Encontrou, então, um lago de águas espelhadas e se aproximou”.
Pensemos nessas duas leituras. A primeira leitura é hesitante, silabada, sem observar
as pausas, entonação das frases do texto, sem precisão na pronúncia de alguns
fonemas no contexto em que eles aparecem. Já a segunda leitura é fluída, firme, sem
qualquer hesitação, obedecendo às pausas de sentido do texto e a entonação.

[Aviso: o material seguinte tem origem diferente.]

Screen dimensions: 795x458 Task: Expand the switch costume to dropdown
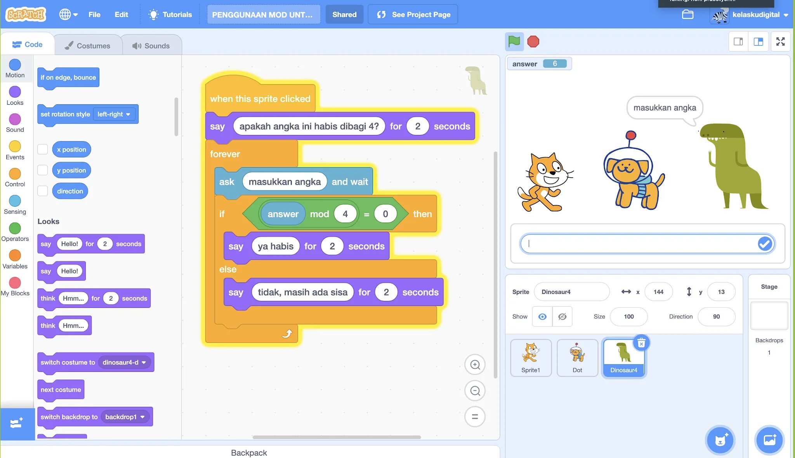[x=143, y=362]
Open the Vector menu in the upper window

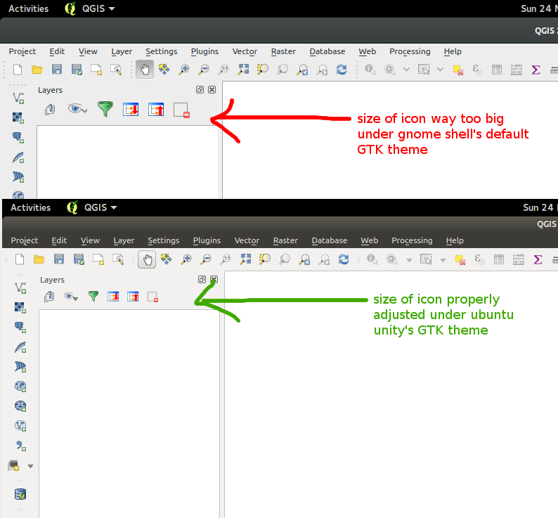(245, 51)
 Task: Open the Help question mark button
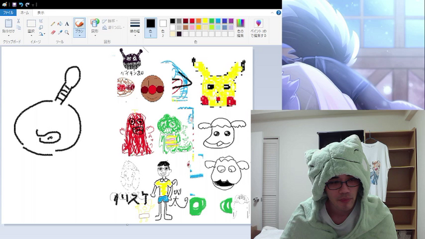tap(278, 13)
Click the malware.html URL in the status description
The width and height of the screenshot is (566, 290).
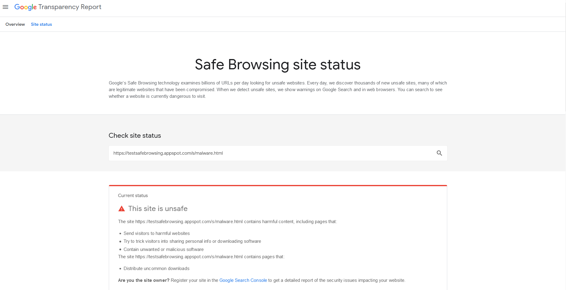(189, 221)

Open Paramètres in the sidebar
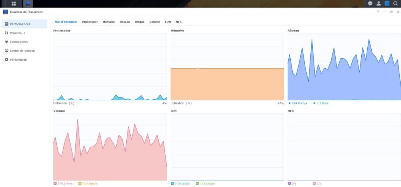click(x=18, y=60)
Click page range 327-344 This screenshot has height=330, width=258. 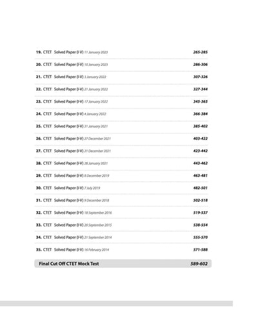click(x=200, y=89)
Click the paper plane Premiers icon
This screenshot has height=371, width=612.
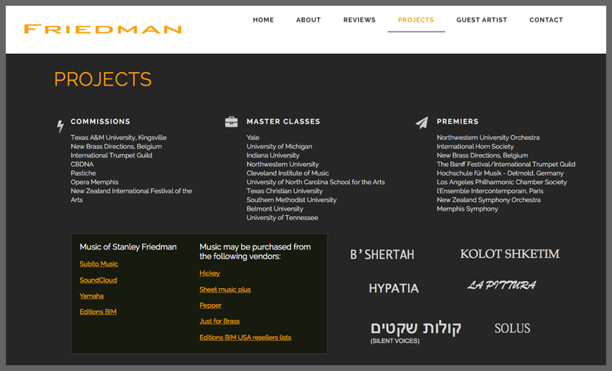coord(421,123)
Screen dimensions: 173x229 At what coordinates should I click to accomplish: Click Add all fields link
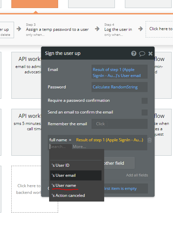point(137,175)
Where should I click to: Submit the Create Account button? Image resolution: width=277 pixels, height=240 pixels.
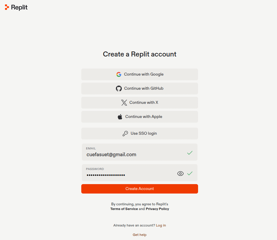pyautogui.click(x=140, y=189)
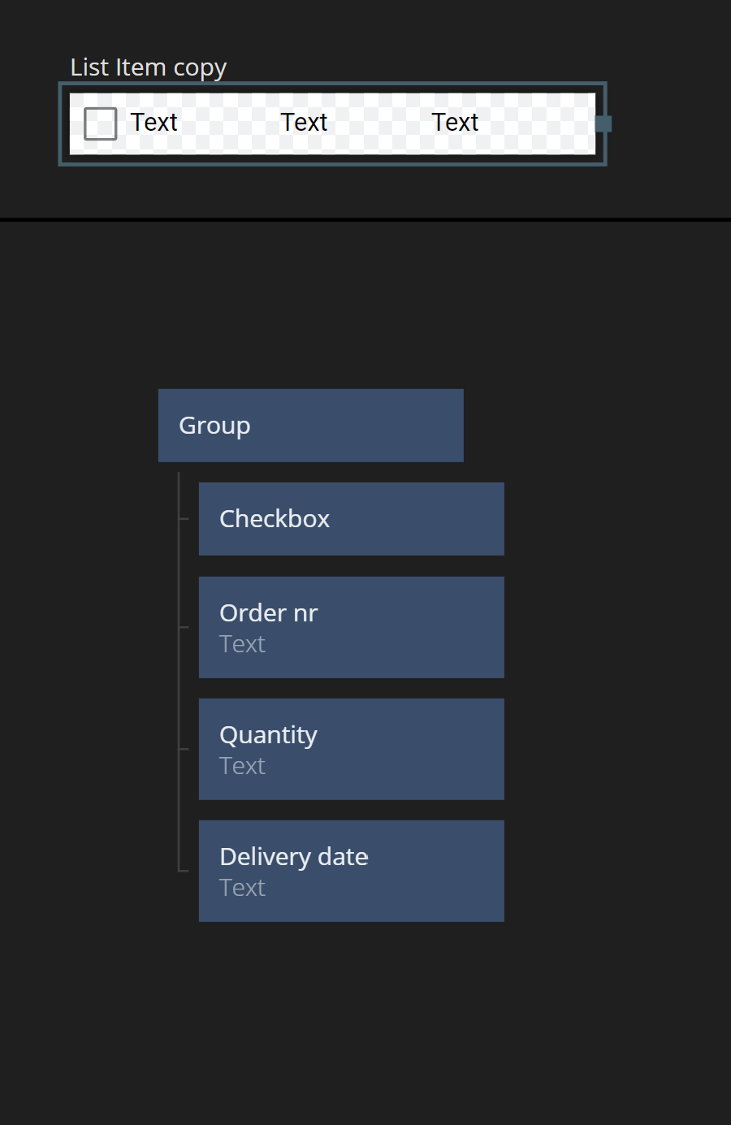Select the Group node in the tree

(x=310, y=426)
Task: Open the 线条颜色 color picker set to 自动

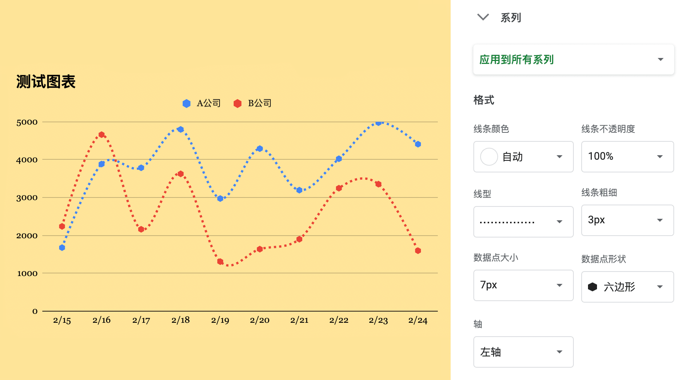Action: [523, 157]
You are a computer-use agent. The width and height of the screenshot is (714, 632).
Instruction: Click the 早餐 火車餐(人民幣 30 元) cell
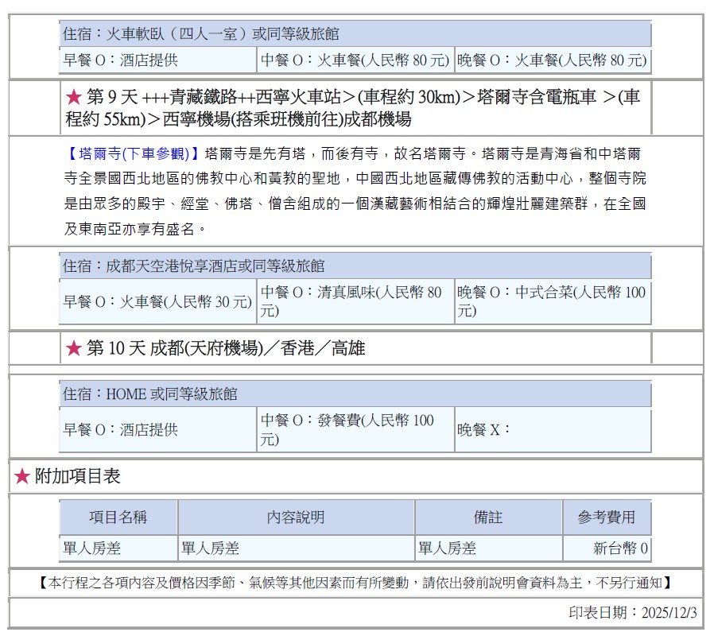[157, 302]
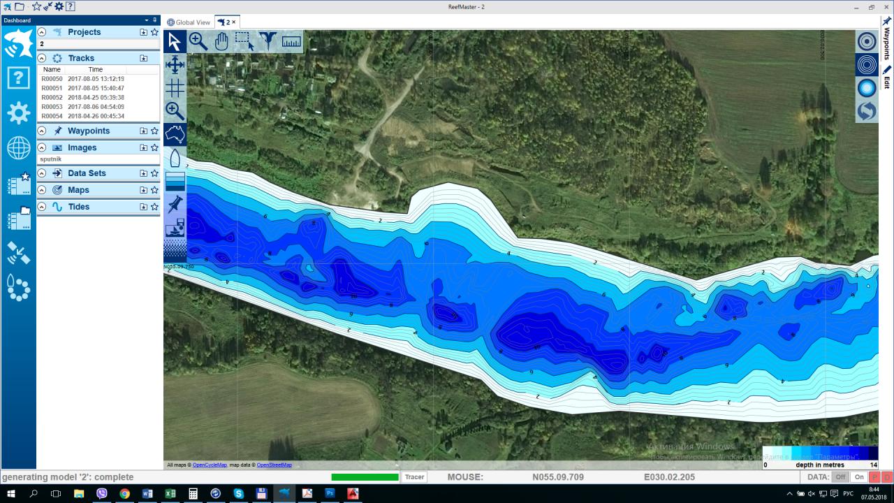This screenshot has width=894, height=503.
Task: Toggle the Australia-shaped background map button
Action: click(175, 134)
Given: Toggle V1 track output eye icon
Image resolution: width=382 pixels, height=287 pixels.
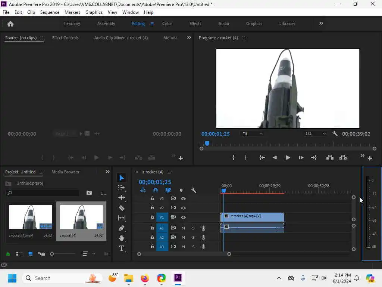Looking at the screenshot, I should pyautogui.click(x=183, y=217).
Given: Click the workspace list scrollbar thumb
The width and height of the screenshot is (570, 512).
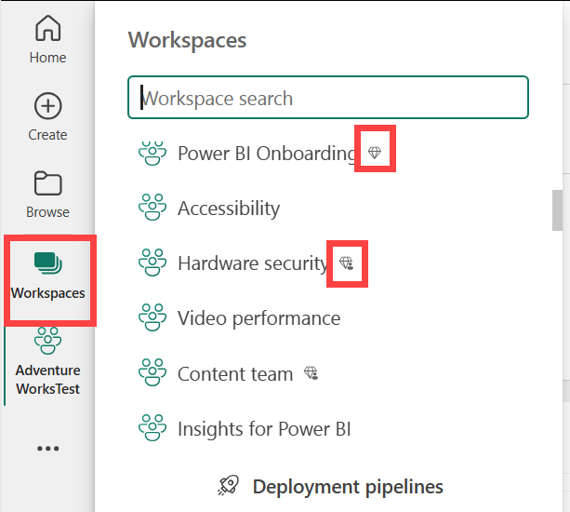Looking at the screenshot, I should click(x=557, y=210).
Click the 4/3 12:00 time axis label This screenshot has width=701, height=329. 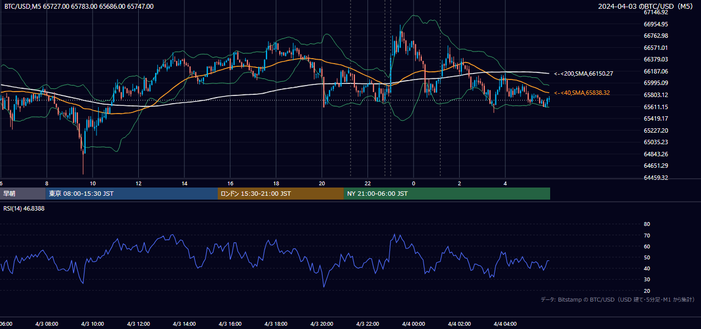pyautogui.click(x=138, y=324)
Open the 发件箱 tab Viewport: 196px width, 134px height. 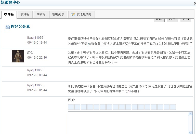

Se
considerarmos, hipoteticamente, que se trata da leitura de dois alunos distintos, o aluno
que faz a primeira leitura, exemplo de uma leitura que exige muito esforço de
decodificação, não há uma automatização nesse processo, o que vai comprometer a
compreensão do texto, pois há toda uma carga da energia cognitiva voltada para o
reconhecimento das palavras, voltada para o reconhecimento das letras e dos sons das
letras, ou seja, está focada nos fonemas e, quando muito, nas palavras, no conceito de
palavras.
Ao nos depararmos com estudantes que realizam uma leitura como essa hipotética
segunda leitura, observamos que teremos conseguido atingir o objetivo do trabalho com
a leitura, que é extrair os sentidos do texto, então estaremos diante de um leitor hábil.
Pensar em fluência e leitura não se limita apenas a uma questão de velocidade, mas
sim a relação que essa velocidade ou, melhor dizendo, que o impacto que a
automaticidade dos processos de reconhecimento de palavras na capacidade do sujeito
empregar energia para compreender o que está lendo. Isso significa que devemos sim
pensar na fluência e leitura, retomando o que eu já disse um pouco mais atrás, como o
elo efetivo entre esses os processos de decodificação com a compreensão de textos.